下面代码中的参数,使用的都是默认参数,学习一个函数,不系统了解一下各种参数,上来直接用,就有可能出现意想不到的结果。
DataFrame.rank(axis=0, method='average', numeric_only=False, na_option='keep', ascending=True, pct=False)
Compute numerical data ranks (1 through n) along axis.
By default, equal values are assigned a rank that is the average of the ranks of those values.
老外的排名习惯好象跟中国真不太一样。遇到相同的成绩,我们一般都是作为并列第几名,老外默认是把所有相同成绩占据的位次取平均数,真是挺有意思的。
Parameters:
axis:{0 or ‘index’, 1 or ‘columns’}, default 0
Index to direct ranking. For Series this parameter is unused and defaults to 0.
method:{‘average’, ‘min’, ‘max’, ‘first’, ‘dense’}, default ‘average’
How to rank the group of records that have the same value (i.e. ties):
average: average rank of the group
min: lowest rank in the group
max: highest rank in the group
first: ranks assigned in order they appear in the array
dense: like ‘min’, but rank always increases by 1 between groups.
numeric_only:bool, default False
For DataFrame objects, rank only numeric columns if set to True.

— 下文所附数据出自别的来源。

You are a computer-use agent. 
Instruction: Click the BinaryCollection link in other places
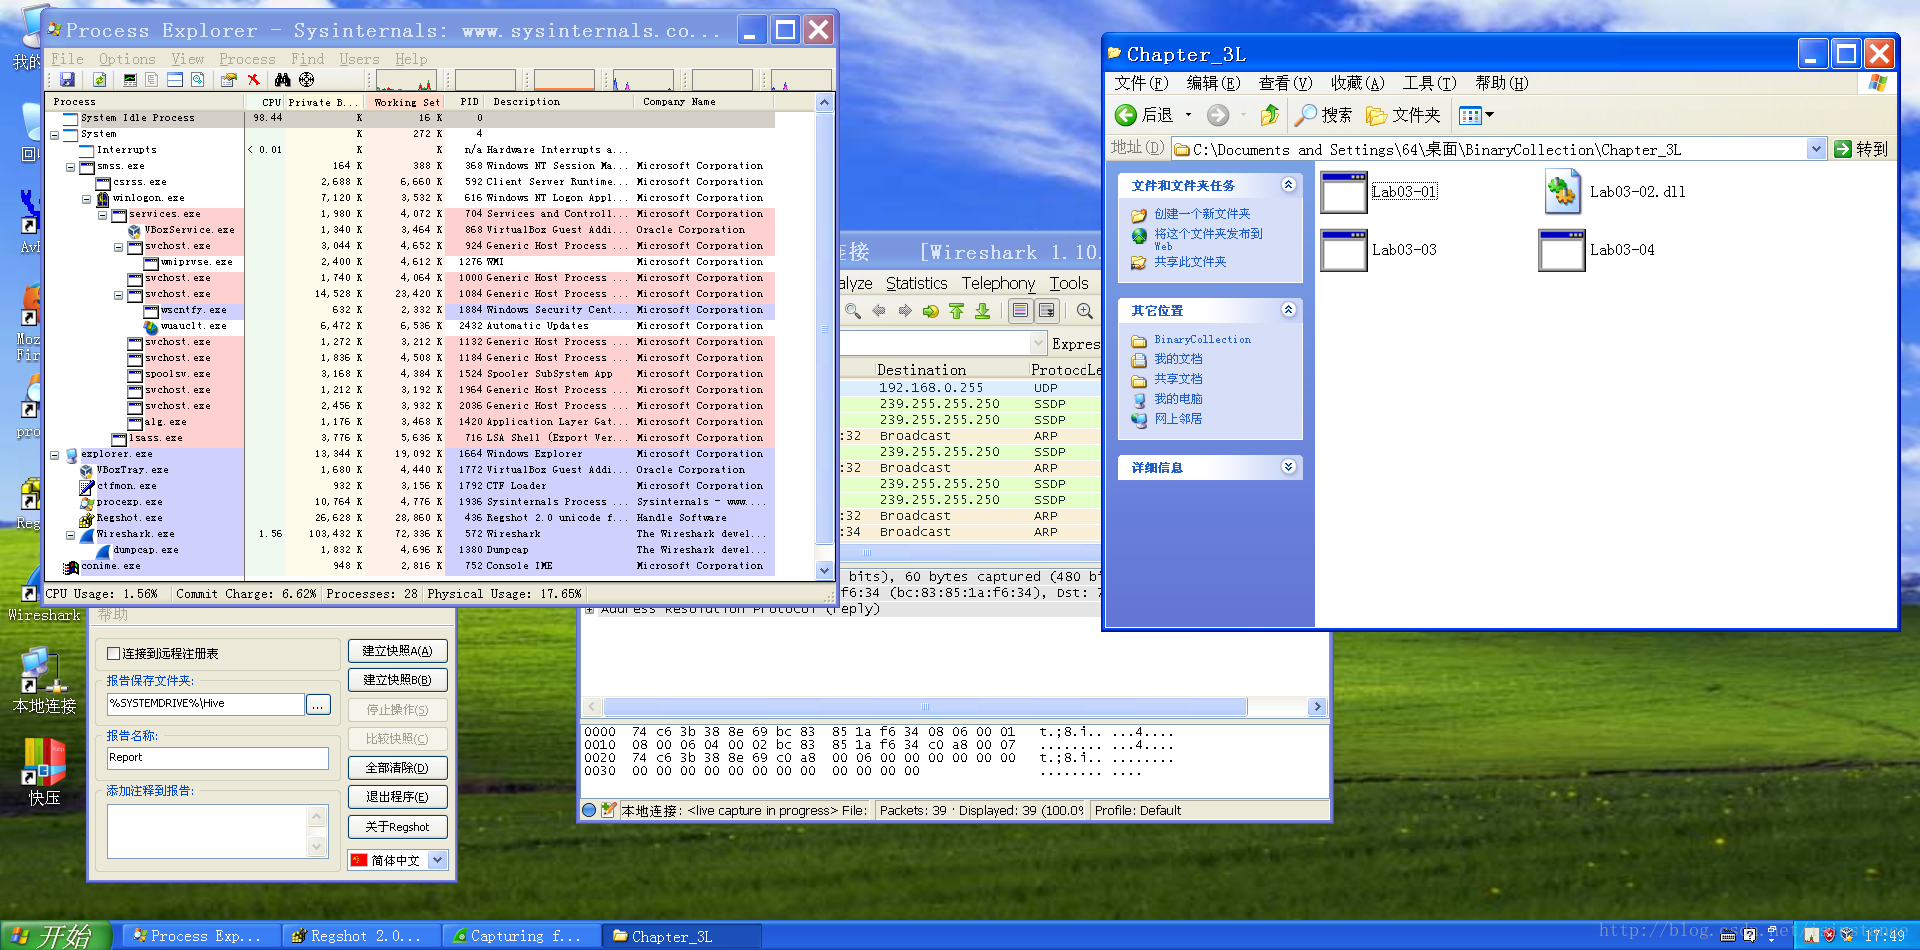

Changed in version 2.0.0: The default value of numeric_only
is now False
.
na_option:{‘keep’, ‘top’, ‘bottom’}, default ‘keep’
How to rank NaN values:
keep: assign NaN rank to NaN values
top: assign lowest rank to NaN values
bottom: assign highest rank to NaN values
ascending: bool, default True
Whether or not the elements should be ranked in ascending order.
pct: bool, default False
Whether or not to display the returned rankings in percentile form.
Returns:
same type as caller
Return a Series or DataFrame with data ranks as values.